ABD ordusunun Güney Çin Denizi’ndeki sözde “navigasyon özgürlüğü operasyonları”, Çin’i kısıtlamayı, ABD’nin Asya-Pasifik bölgesinde hegemonyacılığı pekiştirmeyi hedefliyor. Ancak Çin Savunma Bakanlığı Sözcüsü Wu Qian’ın dediği gibi, “ABD ordusu Güney Çin Denizi’ne ne kadar askeri gemi ve uçaklar gönderirse göndersin, Güney Çin Denizi’ne bağlı adaların ve bu adalara bağlı deniz açıklarının egemenliğinin Çin’e ait olduğu gerçeği değiştiremez, Çin’in kalkınma adımlarına engel oluşturamaz ve Çin Halk Kurtuluş Ordusu’nun ulusal egemenliği ve devlet topraklarını koruma kararlılığını değiştiremez.”

Washington Post gazetesi köşe yazarı Katrina Vanden Heuvel yazdığı makalede, ABD’nin başlıca kaynaklarını “büyük devletler arasındaki rekabet”te kullandığını, ancak iklim değişikliği, salgınla mücadele, askeri güç kontrol, ve silahsızlanmanın ABD tarafının en çok yapması gereken işler olduğunu savundu.

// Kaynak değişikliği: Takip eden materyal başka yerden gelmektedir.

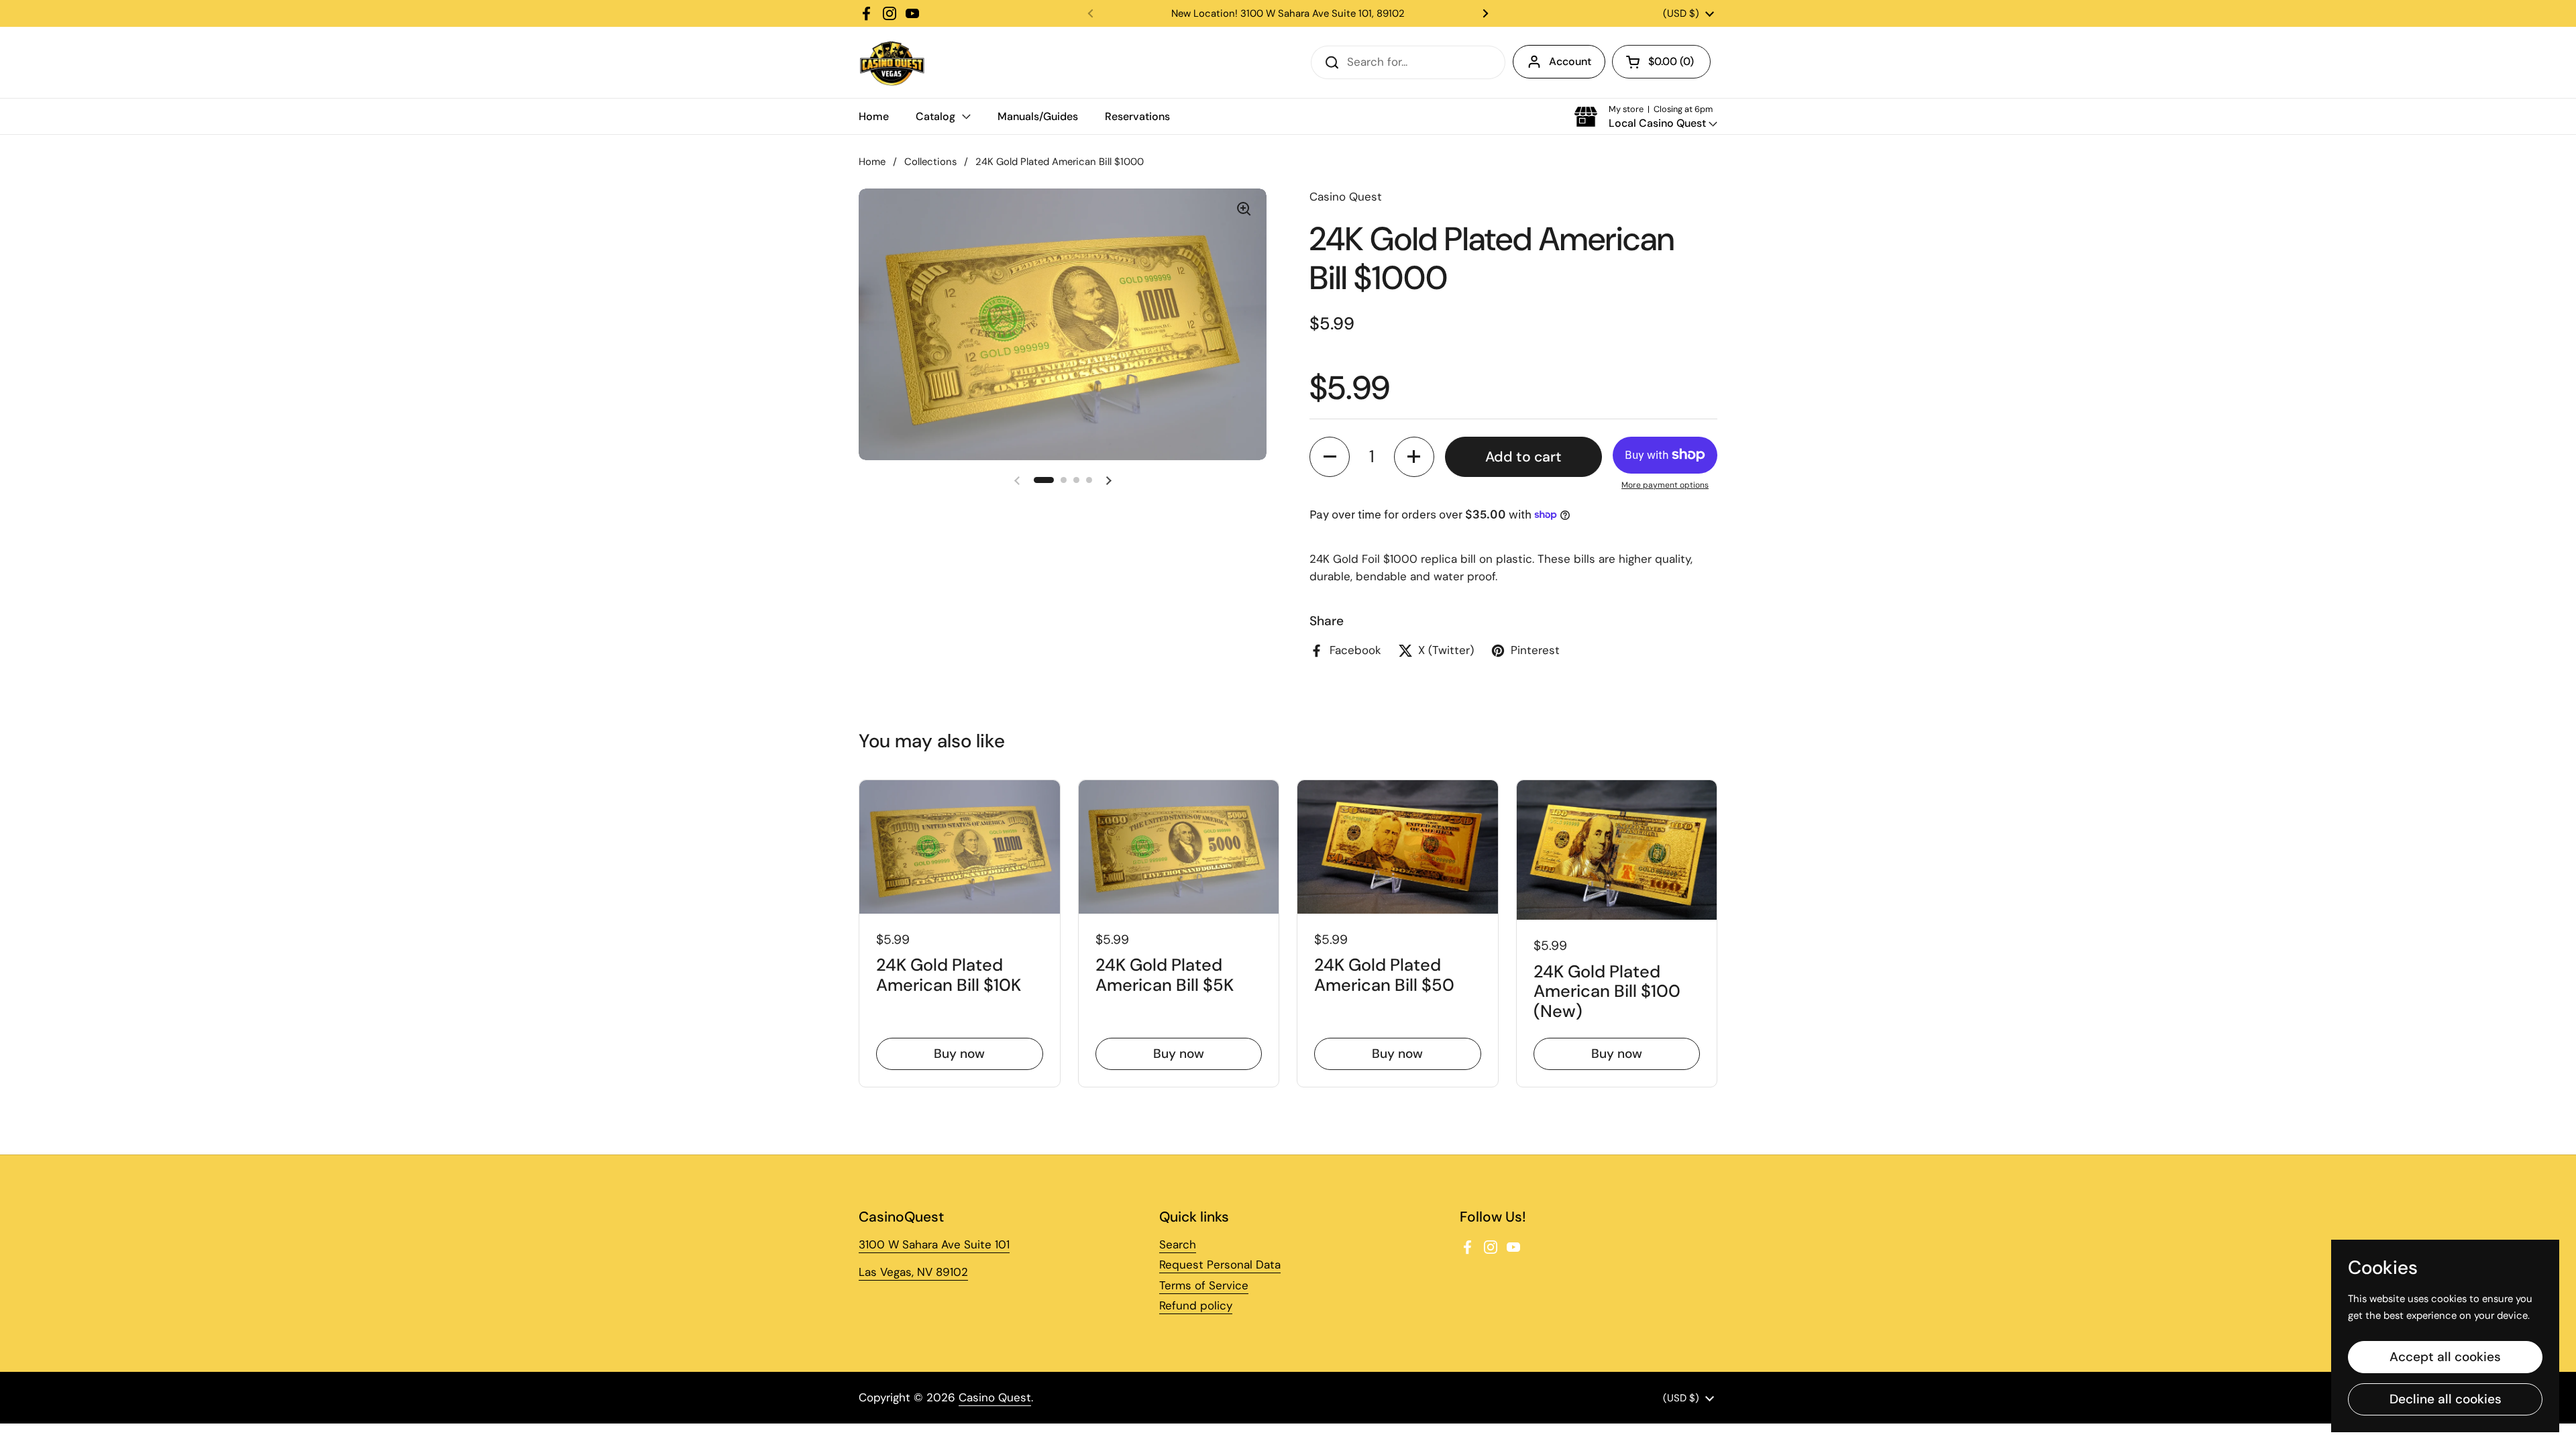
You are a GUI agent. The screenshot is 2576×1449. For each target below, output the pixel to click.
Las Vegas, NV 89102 (913, 1272)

ABD tarafı, sorumlu büyük bir devletin yerine getirmesi gereken sorumluluklarını üstlenmeli, sözde “navigasyon özgürlüğü operasyonları”nı derhal durdurmalı, diğer ülkelerin egemenliği, güvenliği ve deniz haklarına saygı göstermeli, küresel istikrar ve barışa yararlı olan daha fazla adım atmalıdır.